Defensores de cotas raciais entregam “Carta da igualdade” ao presidente do STF aos 120 anos da Abolição

13/05/2008 20:15 - Atualizado há 12 meses atrás

Um grupo de defensores das cotas raciais, integrado por representantes de todas as regiões e da maioria dos estados brasileiros, entregou, nesta terça-feira (13) ao presidente do Supremo Tribunal Federal (STF), ministro Gilmar Mendes, o manifesto “Carta da Igualdade”. O documento defende as cotas raciais já instituídas em várias universidades brasileiras. A audiência com o presidente do STF foi realizada na data em que se completam 120 anos de Abolição da Escravatura.

Antes do encontro com o ministro Gilmar Mendes, o grupo foi recebido pelo ministro Joaquim Barbosa.
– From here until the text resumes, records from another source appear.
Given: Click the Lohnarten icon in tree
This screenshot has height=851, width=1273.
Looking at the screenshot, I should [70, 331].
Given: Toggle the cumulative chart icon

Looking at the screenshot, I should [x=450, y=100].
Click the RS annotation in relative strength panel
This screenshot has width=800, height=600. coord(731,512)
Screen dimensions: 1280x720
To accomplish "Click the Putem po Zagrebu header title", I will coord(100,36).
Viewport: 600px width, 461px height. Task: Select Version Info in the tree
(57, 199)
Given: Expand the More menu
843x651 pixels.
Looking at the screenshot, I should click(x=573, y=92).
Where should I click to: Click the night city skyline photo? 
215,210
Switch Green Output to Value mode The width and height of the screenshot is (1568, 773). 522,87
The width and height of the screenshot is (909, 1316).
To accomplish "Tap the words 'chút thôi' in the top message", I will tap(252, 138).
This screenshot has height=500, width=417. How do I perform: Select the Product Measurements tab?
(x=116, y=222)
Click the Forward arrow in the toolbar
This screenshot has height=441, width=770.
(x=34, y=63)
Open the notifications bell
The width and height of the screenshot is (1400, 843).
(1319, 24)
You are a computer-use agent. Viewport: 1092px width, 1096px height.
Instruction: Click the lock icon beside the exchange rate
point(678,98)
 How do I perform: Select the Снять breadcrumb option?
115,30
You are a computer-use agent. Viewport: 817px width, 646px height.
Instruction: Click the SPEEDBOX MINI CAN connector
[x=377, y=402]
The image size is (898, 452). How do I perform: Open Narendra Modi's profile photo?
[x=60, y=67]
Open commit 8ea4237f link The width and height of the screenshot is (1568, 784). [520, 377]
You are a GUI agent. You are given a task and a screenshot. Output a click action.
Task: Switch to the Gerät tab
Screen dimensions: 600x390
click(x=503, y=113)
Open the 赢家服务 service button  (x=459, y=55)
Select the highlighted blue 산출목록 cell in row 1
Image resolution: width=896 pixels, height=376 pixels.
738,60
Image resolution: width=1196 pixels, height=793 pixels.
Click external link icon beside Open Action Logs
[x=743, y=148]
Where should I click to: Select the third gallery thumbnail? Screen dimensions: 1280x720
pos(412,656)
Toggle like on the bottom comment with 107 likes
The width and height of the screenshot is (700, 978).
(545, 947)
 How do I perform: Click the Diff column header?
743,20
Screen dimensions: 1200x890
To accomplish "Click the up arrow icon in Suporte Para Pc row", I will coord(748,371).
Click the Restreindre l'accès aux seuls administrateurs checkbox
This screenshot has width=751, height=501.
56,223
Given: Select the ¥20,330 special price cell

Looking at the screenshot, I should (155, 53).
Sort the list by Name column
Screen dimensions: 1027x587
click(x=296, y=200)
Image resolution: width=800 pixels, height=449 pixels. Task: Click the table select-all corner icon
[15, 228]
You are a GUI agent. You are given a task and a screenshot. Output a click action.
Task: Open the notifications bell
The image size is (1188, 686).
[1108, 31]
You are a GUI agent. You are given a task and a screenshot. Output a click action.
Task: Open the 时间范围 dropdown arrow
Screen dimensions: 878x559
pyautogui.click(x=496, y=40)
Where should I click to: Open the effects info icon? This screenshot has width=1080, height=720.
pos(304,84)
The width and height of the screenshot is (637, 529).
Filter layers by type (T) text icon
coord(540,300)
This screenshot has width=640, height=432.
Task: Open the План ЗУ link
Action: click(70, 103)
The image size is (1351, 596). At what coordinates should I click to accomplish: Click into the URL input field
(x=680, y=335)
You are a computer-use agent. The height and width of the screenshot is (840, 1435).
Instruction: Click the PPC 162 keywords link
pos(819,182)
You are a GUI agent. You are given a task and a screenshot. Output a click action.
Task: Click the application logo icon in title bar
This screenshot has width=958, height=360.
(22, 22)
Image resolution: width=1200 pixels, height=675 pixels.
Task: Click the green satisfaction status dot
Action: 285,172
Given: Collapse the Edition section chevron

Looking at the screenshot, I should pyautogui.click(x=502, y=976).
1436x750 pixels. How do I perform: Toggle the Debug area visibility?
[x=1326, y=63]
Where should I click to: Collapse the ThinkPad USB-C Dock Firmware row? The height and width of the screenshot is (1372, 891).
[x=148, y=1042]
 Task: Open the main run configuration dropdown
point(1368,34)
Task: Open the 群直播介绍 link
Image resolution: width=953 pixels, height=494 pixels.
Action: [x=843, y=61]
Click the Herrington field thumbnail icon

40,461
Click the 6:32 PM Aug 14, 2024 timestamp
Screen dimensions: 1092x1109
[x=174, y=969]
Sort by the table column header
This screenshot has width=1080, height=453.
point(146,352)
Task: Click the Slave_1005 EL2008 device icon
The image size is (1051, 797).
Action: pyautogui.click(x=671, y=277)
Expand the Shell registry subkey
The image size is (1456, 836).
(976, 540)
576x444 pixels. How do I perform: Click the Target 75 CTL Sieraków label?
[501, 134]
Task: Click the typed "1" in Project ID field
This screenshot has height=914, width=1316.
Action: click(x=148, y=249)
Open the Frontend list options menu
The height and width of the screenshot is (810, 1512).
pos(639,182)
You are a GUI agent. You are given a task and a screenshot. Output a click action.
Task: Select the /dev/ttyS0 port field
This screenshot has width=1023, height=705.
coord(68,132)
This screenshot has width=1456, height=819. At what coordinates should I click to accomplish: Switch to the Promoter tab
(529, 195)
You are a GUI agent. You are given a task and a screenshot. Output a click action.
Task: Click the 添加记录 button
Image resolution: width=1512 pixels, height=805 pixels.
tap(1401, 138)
À saída do encontro, o professor Alexandre do Nascimento, integrante do Movimento Pré-Vestibular para Negros e Carentes e professor da FAETEC/RJ, uma rede de escolas técnicas mantida pelo governo fluminense, refutou o argumento daqueles que são contra as cotas e defendem, em vez de se priorizar o acesso às universidades, a priorização do ensino de primeiro e segundo graus.

A favor das cotas raciais nas universidades, o professor Alexandre disse que, em primeiro lugar, “elas pagam uma injustiça histórica, uma dívida que o Estado brasileiro tem com a população negra”. Segundo ele, as cotas não ferem o princípio do mérito, “até pelo contrário, quem precisa das cotas neste país são as instituições, principalmente as universidades, não necessariamente a população negra”.

“Nós estamos convictos de que as cotas serão um passo fundamental para a democratização não só do ensino superior, mas também das instituições brasileiras, inclusive desta Casa [o STF], que hoje tem apenas um ministro negro”, observou.

Quanto ao argumento de que seria mais importante priorizar o ensino de primeiro e segundo graus, o professor Alexandre disse que as cotas “não têm nada a ver com a não-priorização do primeiro e do segundo graus”. Conforme ele, o movimento negro foi o primeiro a defender, antes mesmo do Manifesto dos Pioneiros, uma escola pública para todos. 

“Todos nós estamos de acordo em que a qualidade do ensino de primeiro e segundo graus, o ensino básico, tem que melhorar, ninguém tem dúvida disso”, afirmou. Para ele, as universidades precisam mudar a sua forma de seleção. “É preciso mexer na dinâmica das universidades, e as cotas, no nosso entendimento, vão ajudar a fazer isso e, mais que isso, vão ajudar a gente a ter um Brasil mais justo”, salientou.

Organizadores

“Nós estamos aqui entendendo que o Supremo Tribunal Federal está sensível a um Brasil melhor”, disse frei David Raimundo dos Santos, que participou da redação do documento entregue hoje ao presidente Gilmar Mendes. “Para nós, é lamentável que 97% do povo afro-brasileiro nunca teve acesso à universidade, é inaceitável que menos de 1% dos professores das universidades públicas são afro-descendentes”, ressaltou.

Segundo o frei, esses dados são suficientes para que os poderes da República promovam políticas contra as dificuldades dos negros quanto à igualdade de justiça nos demais seguimentos da sociedade. “A inclusão social será totalmente remodelada a partir do momento em que nós negros nos apresentarmos para a sociedade como pessoas capacitadas”.

Conforme ele, o sistema de cotas é o primeiro passo para começar uma sociedade mais igualitária. “Estamos combatendo o racismo e dando ao negro igualdade de condições”, completou.

O advogado Renato Ferreira também auxiliou a redigir o manifesto. Pesquisador de políticas públicas e especialista em direito e relações raciais, ele informou que o movimento é pacífico e republicano. De acordo com Ferreira, “existe uma diferença significativa entre negros e brancos no Brasil, e isso não foi tratado após a abolição da escravatura. Os negros ficaram numa situação de desvantagem flagrante em relação aos demais membros do Brasil”, disse.

Ele revelou que as cotas são um passo importante para o processo mais igualitário, entretanto considerou fundamental a melhoria do ensino público, com a revitalização do sistema educacional. “Sabemos que isso leva tempo e por si só não vai gerar um resultado”, destacou.

“Que o Brasil comece a trilhar um caminho de paz, um caminho fraterno, sem banalizar desigualdades incompatíveis com o estado democrático de direito”, finalizou, ressaltando que não se pode deixar para as gerações futuras uma sociedade desigual.